About One hour and 10 minutes ago I was nervous because I knew that I was running late myself. I knew that I would not be there when I said that I would and this would mark me "Undependable". We would be off on the wrong foot and it would be a bad start to what I would hope could have the possibility of a beautiful relationship.
But now....
but Now, here I am. In my apartment. Alone.
It started with an "I'm running late..." You have gotten that phone call before. At first I did not think anything of it. He said "Yeah just wait for me in the parking lot, I will be there in 10 minutes." After 20 minutes had passed I called. "Listen, this is TOTALLY not me, I am so sorry, I got tied up doing this thing for a friend, and blah blah blah blah blah."
"It's okay," I assured him. I didn't want him to think I was anxious on our first date. He told me that he would meet me in 5 minutes. That was 40 minutes ago. He told me to wait in the parking lot and I told him I thought I should just wait at my apartment.
Now I am glad that I am not still in the parking lot. 20 minutes of waiting and I was already on the drug store to buy the razors, Lord knows what would have happened if I had been stuck waiting any longer.
When I got home I made myself busy. I did all of the dishes in the sink (including the ones left by my roommate). I cleaned off ALL of the countertops in the kitchen and then cleaned off the sink and countertop in my own bathroom. I have already made my bed.
After 30 minutes had passed from the initial 5 that I was promised I decided it was an ample amount of time for me to have waited to call him back.
I called.
It rang.
Voicemail.
It's official. I am being stood up.
Now I am hungry. I did not get to go to yoga. We had originally planned on going to a yoga class together. I had been excited about this for a number of reasons. I have not been to a class in over a year and I need to get back into the swing of things. I had rested assure that if I did not turn out to be all that he had hoped for in person then I would have at least gotten one yoga class behind my belt.
Now what do I have to show for this night?
An empty stomach, a flabby ass, and an overwhelming emptiness that creeps up when shit like this happens.

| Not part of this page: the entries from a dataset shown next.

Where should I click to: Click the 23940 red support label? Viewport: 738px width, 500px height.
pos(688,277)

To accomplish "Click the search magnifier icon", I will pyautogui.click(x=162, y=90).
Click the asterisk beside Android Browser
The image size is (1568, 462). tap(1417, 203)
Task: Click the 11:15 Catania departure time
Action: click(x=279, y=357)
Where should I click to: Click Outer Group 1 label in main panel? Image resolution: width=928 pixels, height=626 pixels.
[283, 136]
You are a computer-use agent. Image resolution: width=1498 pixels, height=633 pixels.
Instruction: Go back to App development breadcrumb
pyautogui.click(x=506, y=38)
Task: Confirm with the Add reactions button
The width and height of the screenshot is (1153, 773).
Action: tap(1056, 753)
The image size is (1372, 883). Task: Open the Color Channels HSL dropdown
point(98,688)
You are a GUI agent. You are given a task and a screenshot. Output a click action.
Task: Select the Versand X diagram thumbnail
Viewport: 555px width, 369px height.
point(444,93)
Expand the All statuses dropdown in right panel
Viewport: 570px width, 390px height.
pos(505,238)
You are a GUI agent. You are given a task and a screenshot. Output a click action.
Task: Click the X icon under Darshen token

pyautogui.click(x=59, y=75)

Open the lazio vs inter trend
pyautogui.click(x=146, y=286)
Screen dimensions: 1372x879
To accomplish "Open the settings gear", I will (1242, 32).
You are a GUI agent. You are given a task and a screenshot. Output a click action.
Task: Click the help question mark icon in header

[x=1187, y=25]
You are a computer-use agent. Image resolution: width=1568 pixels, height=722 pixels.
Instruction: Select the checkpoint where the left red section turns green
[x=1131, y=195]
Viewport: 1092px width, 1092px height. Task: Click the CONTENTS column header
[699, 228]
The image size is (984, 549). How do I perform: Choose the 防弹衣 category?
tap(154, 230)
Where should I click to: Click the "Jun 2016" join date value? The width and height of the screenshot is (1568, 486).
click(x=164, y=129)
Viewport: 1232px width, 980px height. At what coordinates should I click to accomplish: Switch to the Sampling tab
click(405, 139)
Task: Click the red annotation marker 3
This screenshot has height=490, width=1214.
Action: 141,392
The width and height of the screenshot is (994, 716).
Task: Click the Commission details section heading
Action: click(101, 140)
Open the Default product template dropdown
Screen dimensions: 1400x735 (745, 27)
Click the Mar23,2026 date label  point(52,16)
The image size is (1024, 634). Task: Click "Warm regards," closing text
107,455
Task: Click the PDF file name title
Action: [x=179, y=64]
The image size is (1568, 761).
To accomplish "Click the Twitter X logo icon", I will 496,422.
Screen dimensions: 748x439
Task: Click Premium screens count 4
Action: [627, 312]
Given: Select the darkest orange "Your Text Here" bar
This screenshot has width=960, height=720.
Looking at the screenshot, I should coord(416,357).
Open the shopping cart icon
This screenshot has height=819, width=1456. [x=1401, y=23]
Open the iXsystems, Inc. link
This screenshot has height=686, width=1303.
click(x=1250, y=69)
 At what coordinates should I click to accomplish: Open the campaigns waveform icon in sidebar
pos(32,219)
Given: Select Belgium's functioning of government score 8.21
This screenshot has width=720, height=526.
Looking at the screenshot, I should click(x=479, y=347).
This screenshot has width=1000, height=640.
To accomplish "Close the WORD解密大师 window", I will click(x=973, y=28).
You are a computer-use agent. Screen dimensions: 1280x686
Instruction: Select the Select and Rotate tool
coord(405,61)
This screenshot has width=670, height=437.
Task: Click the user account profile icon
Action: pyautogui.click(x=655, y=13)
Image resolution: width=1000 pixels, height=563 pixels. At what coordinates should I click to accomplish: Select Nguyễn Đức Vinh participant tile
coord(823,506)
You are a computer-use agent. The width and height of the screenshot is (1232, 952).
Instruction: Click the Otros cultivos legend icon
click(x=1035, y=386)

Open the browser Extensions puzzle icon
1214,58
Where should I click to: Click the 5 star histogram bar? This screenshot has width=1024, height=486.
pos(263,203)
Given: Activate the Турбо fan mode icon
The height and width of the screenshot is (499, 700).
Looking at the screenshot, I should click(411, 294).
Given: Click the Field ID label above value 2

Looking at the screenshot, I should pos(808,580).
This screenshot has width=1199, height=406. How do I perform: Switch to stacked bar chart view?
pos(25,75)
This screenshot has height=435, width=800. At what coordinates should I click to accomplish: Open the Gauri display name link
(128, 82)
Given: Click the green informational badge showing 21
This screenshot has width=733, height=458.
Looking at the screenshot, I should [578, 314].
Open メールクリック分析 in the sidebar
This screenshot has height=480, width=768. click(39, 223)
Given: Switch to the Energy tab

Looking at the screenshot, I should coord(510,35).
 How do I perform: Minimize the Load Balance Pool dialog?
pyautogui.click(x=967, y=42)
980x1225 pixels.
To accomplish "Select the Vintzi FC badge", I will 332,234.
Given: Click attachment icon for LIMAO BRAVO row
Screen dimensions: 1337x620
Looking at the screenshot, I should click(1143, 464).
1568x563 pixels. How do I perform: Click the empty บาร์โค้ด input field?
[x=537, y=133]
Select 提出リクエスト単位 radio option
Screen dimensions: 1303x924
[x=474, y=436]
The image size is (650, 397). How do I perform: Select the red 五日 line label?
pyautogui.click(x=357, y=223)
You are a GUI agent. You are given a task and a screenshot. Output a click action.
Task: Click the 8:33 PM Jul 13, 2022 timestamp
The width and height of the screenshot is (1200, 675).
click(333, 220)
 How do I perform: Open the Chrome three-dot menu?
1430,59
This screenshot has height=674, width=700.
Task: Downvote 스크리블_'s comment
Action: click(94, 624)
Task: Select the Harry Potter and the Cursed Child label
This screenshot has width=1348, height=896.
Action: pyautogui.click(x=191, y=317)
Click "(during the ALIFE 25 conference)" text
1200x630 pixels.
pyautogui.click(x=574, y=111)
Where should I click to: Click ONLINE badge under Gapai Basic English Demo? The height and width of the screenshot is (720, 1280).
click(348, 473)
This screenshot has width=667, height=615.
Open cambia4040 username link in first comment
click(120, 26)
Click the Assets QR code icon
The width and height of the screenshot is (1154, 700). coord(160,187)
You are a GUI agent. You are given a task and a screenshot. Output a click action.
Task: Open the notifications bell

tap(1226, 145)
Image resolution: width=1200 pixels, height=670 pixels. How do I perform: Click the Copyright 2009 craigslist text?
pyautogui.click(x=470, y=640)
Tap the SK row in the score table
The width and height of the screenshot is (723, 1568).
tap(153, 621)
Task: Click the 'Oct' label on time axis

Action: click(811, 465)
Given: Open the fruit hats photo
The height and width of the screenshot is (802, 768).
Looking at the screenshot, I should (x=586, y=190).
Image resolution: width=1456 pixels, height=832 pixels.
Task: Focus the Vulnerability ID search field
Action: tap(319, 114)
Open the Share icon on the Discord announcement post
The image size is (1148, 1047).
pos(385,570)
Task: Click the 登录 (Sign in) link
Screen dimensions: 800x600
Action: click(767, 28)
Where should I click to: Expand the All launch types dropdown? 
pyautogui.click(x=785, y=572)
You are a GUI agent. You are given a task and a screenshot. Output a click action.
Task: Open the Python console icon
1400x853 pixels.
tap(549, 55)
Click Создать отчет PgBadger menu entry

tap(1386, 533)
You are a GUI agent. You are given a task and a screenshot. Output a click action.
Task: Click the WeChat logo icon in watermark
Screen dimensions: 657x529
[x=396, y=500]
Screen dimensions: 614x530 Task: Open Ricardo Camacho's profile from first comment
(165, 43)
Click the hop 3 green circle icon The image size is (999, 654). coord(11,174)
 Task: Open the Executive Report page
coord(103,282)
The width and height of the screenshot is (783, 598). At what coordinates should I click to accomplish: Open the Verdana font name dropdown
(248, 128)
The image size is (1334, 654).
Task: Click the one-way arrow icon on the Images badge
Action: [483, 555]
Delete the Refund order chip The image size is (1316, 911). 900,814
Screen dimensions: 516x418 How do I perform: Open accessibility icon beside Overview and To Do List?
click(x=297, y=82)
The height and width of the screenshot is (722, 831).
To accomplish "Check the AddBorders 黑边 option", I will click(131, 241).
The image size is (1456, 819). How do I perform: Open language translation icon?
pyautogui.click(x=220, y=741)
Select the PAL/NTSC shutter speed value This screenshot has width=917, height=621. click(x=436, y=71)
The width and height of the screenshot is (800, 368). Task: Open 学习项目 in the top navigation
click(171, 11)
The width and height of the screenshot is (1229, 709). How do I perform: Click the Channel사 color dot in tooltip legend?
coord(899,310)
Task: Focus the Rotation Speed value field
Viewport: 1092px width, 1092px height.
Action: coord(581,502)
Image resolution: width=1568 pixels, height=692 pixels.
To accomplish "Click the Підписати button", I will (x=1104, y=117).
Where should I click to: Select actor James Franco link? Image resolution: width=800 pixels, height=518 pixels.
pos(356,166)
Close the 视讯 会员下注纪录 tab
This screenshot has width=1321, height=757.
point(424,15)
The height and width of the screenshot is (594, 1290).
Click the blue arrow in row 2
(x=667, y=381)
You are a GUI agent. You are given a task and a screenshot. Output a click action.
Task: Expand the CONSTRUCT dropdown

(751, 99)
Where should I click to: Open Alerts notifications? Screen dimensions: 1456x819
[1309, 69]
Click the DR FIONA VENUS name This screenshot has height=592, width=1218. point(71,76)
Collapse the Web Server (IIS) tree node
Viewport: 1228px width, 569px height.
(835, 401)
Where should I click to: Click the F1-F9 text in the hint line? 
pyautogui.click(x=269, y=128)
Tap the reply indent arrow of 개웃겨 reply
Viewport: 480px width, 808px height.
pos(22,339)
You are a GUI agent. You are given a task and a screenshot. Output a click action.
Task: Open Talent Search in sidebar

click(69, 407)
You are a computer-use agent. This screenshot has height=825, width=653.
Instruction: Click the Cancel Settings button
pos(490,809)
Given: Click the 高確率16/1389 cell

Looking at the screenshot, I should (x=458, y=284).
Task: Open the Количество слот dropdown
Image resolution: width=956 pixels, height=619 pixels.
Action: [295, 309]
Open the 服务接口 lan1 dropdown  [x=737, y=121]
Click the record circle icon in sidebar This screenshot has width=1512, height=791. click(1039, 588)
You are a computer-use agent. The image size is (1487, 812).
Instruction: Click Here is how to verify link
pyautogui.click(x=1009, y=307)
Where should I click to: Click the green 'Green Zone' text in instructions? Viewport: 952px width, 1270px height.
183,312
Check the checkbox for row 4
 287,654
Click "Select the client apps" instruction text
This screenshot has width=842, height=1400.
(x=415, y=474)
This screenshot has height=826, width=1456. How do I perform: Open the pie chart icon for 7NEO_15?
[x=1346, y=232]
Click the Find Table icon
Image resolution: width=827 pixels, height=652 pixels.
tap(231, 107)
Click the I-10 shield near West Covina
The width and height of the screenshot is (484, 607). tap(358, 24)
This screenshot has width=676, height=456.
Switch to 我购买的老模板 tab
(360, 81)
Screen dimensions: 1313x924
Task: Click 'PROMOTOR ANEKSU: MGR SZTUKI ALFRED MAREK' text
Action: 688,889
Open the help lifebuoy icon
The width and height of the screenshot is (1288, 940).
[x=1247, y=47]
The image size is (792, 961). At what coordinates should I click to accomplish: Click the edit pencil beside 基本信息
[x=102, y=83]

The empty feeling doesn't spring from the fact that it was THAT individual that stood me up. It really doesn't even come from being stood up. The origin lies within the simple sadness of the idea that nobody out there wants to be with me. Its an idea, not a reality. Of course I understand this part, but you have to know what feeling I am talking about, when all you want to do is get into the bathtub and stay until it goes cold on you and your skin wrinkles up.
I'll call one more time.
And then I will call Domino's (he's the only boyfriend that ALWAYS delivers).